C’est bien de commencer par un K.O. ça remet les choses en place. L’écriture m’apaise, voilà une certitude. Peut-être la seule ?

A propos de Danièle Godard-Livet

Raconteuse d'histoires et faiseuse d'images, j'aime écrire et aider les autres à mettre en mots leurs projets (photographique, généalogique ou scientifique...et que sais-je encore). J'ai publié quelques livres (avec ou sans photo) en vente sur amazon ou sur demande à l'auteur. Je tiens un blog intermittent sur www.lesmotsjustes.org et j'ai même une chaîne YouTube où je poste qq réalisations débutantes. Voir son site les mots justes .
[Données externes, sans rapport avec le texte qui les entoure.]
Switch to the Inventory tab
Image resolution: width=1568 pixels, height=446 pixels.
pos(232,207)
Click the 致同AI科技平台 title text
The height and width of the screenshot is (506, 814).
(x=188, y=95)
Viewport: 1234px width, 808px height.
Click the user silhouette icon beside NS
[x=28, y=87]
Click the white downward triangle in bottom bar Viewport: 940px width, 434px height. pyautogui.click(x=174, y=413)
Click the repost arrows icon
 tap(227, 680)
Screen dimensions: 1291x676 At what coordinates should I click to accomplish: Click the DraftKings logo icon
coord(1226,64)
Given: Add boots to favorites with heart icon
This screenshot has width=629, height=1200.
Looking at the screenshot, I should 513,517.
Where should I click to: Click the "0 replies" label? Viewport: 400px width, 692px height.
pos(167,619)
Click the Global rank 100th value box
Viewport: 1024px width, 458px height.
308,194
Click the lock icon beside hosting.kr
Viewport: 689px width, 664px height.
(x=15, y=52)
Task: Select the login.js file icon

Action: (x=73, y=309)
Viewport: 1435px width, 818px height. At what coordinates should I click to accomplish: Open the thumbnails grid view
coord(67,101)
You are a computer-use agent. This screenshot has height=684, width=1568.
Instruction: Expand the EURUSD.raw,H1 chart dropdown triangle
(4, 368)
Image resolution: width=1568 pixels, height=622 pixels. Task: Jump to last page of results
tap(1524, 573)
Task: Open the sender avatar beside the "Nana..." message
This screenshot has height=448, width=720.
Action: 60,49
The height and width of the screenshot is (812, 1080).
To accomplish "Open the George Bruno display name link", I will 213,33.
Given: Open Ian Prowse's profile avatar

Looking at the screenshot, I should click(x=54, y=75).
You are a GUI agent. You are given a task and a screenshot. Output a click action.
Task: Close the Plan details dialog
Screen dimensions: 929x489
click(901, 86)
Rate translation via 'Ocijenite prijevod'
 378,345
7 commentaires à propos de “transversales #06 | deux ou trois choses que je découvre”

  1. Merci Danièle c’est comme se plonger dans des eaux claires. Ça fait réfléchir. Merci. ( et bonne signature)

    • Merci Nathalie, j’aime bien cette idée de plonger dans les eaux claires, mais clair, trop clair, un besoin de comprendre , d’analyser qui m’éloigne du laisser -faire, lâcher prise (cf le commentaire que je viens de te faire grâce à ton texte qui me permet de la formuler)

      • j’ai fréquenté l’eau des marais (salants) avec ces grandes nappes rosées au levant. quand on marche dedans une terre douce et grise brouille l’eau . J’aime aussi celle des creux d’eau dans la roche, transparente mais glaciale . Claire, si claire . J’aimerais tant pouvoir m’y tremper et demeurer (mais j’ai froid ) il existe encore pas mal de possibilités de baignades ce qui est rassurant…

  2. Merci Danièle ,c’est clair, net et précis, comme K.O, un K.O mystérieux. C’est bien les mystères.

    • Trop clair, net, précis. je n’y peux rien, c’est peut-être cela qu’il faut que je travaille : me laisser envahir par du plus flou, des images moins précises, des mots plus mystérieux. Le K.O. que j’évoque, c’est un texte d’une participante auquel je ne comprends pas grand chose…et pourtant !

  3. Merci Danièle pour ce texte qui remet évidence. Toutes ces questions qu’il faut repousser chaque instant pour continuer à oser écrire, toi, tu les exposes clairement et sincèrement. Se plonger dans des eaux claires, Nathalie a raison. Et la passage au quotidien si attractif après les questions, humour et douceur de la transition comme remettre les pieds sur terre.

    • Merci Anne de ta lecture. Il y a tant à découvrir sur soi dans l’écriture. ce n’est pas la première fois que les ateliers nous proposent cette interrogation. J’y vais chaque fois… sans prendre le temps d’aller rechercher ce que j’ai écrit la fois précédente.